● **Exercise brief**: Recast the entries from the start through the line containing "The width and height of the screenshot is (1178, 561)." as a JSON list of strings, one string per line, leaving out any blank lines.

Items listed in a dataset
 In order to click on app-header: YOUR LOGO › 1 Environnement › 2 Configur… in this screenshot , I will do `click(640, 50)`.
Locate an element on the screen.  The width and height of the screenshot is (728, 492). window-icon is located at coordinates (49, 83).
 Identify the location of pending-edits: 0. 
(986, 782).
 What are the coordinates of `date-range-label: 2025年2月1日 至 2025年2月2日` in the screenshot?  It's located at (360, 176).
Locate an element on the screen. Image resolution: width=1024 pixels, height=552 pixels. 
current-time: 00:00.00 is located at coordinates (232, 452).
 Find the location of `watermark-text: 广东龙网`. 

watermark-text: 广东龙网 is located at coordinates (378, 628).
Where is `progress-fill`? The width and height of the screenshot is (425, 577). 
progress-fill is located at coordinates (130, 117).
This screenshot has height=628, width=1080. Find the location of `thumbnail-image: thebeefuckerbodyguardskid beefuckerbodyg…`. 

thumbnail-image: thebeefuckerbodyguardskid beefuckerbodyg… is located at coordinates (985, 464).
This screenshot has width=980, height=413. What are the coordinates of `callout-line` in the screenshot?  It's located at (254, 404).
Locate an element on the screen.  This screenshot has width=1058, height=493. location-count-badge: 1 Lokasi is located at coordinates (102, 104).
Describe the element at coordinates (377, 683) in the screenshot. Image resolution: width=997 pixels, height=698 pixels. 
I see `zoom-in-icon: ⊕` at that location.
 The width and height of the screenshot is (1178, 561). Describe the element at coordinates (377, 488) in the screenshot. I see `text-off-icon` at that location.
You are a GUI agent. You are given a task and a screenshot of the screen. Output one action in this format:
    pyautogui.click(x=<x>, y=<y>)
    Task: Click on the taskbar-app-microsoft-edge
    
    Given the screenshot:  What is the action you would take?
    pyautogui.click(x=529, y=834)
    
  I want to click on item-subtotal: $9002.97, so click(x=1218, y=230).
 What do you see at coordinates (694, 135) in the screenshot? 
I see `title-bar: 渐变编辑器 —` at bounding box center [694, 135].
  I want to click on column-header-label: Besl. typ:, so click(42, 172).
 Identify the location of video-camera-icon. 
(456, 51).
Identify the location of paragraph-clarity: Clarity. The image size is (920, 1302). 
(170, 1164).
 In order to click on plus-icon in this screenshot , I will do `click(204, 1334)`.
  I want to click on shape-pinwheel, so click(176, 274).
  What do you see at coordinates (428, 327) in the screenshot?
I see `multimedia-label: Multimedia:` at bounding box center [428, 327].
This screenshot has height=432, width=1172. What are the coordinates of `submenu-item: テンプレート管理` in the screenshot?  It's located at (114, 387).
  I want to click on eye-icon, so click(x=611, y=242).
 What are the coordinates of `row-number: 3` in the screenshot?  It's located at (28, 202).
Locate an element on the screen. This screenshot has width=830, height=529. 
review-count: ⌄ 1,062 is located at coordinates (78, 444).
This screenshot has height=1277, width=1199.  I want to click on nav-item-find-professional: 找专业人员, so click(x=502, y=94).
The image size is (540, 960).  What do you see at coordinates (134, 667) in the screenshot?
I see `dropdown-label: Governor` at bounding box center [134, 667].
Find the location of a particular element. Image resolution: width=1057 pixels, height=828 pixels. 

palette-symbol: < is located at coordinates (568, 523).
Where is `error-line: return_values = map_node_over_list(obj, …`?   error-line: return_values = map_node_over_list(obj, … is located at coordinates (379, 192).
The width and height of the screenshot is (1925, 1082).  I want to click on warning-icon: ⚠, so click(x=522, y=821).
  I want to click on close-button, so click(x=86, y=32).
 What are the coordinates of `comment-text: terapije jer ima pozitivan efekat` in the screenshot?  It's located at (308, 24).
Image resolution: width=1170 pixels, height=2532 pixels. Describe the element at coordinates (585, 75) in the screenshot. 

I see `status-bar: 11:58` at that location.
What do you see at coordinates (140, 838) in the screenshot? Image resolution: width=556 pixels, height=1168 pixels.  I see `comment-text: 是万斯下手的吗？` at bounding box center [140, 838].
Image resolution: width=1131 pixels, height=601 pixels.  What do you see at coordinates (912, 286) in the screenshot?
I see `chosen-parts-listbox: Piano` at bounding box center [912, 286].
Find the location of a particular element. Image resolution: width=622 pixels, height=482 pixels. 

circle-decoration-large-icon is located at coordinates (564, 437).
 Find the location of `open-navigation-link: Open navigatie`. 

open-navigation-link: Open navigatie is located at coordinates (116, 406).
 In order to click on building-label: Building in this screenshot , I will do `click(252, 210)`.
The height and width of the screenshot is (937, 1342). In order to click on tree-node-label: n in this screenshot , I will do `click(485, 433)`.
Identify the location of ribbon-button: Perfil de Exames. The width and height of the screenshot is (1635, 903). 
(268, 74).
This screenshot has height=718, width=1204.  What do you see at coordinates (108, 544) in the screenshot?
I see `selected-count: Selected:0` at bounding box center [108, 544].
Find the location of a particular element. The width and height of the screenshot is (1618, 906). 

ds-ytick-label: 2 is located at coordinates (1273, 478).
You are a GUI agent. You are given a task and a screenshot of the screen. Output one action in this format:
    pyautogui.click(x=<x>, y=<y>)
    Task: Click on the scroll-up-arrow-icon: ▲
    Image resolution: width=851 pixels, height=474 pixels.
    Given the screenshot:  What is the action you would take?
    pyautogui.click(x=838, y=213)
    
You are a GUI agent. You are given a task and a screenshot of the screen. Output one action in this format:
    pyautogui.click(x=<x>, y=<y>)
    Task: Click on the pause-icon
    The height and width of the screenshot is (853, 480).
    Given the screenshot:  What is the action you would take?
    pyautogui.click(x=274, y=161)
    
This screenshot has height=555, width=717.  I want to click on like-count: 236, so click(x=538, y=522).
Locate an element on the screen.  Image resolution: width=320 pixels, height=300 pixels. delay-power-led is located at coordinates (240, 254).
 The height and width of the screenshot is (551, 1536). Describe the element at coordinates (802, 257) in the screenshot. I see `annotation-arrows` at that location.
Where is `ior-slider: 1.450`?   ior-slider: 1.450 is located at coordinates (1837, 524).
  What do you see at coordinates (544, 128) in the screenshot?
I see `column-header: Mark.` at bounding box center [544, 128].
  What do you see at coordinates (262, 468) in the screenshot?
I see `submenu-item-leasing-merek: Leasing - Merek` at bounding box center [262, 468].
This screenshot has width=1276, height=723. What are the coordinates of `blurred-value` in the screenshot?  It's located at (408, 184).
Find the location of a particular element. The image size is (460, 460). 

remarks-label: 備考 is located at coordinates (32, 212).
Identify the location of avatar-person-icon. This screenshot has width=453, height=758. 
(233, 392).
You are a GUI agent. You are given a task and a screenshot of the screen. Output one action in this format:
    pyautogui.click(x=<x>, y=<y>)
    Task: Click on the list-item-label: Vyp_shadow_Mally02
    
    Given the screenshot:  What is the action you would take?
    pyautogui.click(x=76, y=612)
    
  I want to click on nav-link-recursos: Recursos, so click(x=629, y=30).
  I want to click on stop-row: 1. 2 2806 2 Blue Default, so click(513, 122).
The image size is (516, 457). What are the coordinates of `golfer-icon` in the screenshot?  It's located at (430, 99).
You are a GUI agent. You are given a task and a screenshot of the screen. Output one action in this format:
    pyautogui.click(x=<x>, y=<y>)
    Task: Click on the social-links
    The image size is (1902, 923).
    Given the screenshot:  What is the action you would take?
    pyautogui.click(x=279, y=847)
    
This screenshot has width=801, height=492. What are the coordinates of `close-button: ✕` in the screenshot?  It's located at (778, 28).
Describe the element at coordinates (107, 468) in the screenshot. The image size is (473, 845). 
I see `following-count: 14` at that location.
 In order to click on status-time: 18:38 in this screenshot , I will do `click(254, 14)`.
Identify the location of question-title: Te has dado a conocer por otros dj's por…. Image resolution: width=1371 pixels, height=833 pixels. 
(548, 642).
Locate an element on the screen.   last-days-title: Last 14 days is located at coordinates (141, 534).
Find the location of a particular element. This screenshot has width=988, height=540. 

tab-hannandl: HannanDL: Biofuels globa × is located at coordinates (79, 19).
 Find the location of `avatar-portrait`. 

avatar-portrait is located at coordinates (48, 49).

● **Answer for this exercise**:
[
  " In order to click on app-header: YOUR LOGO › 1 Environnement › 2 Configur… in this screenshot , I will do `click(640, 50)`.",
  "Locate an element on the screen.  The width and height of the screenshot is (728, 492). window-icon is located at coordinates (49, 83).",
  " Identify the location of pending-edits: 0. ",
  "(986, 782).",
  " What are the coordinates of `date-range-label: 2025年2月1日 至 2025年2月2日` in the screenshot?  It's located at (360, 176).",
  "Locate an element on the screen. Image resolution: width=1024 pixels, height=552 pixels. ",
  "current-time: 00:00.00 is located at coordinates (232, 452).",
  " Find the location of `watermark-text: 广东龙网`. ",
  "watermark-text: 广东龙网 is located at coordinates (378, 628).",
  "Where is `progress-fill`? The width and height of the screenshot is (425, 577). ",
  "progress-fill is located at coordinates (130, 117).",
  "This screenshot has height=628, width=1080. Find the location of `thumbnail-image: thebeefuckerbodyguardskid beefuckerbodyg…`. ",
  "thumbnail-image: thebeefuckerbodyguardskid beefuckerbodyg… is located at coordinates (985, 464).",
  "This screenshot has width=980, height=413. What are the coordinates of `callout-line` in the screenshot?  It's located at (254, 404).",
  "Locate an element on the screen.  This screenshot has width=1058, height=493. location-count-badge: 1 Lokasi is located at coordinates (102, 104).",
  "Describe the element at coordinates (377, 683) in the screenshot. Image resolution: width=997 pixels, height=698 pixels. ",
  "I see `zoom-in-icon: ⊕` at that location.",
  " The width and height of the screenshot is (1178, 561). Describe the element at coordinates (377, 488) in the screenshot. I see `text-off-icon` at that location."
]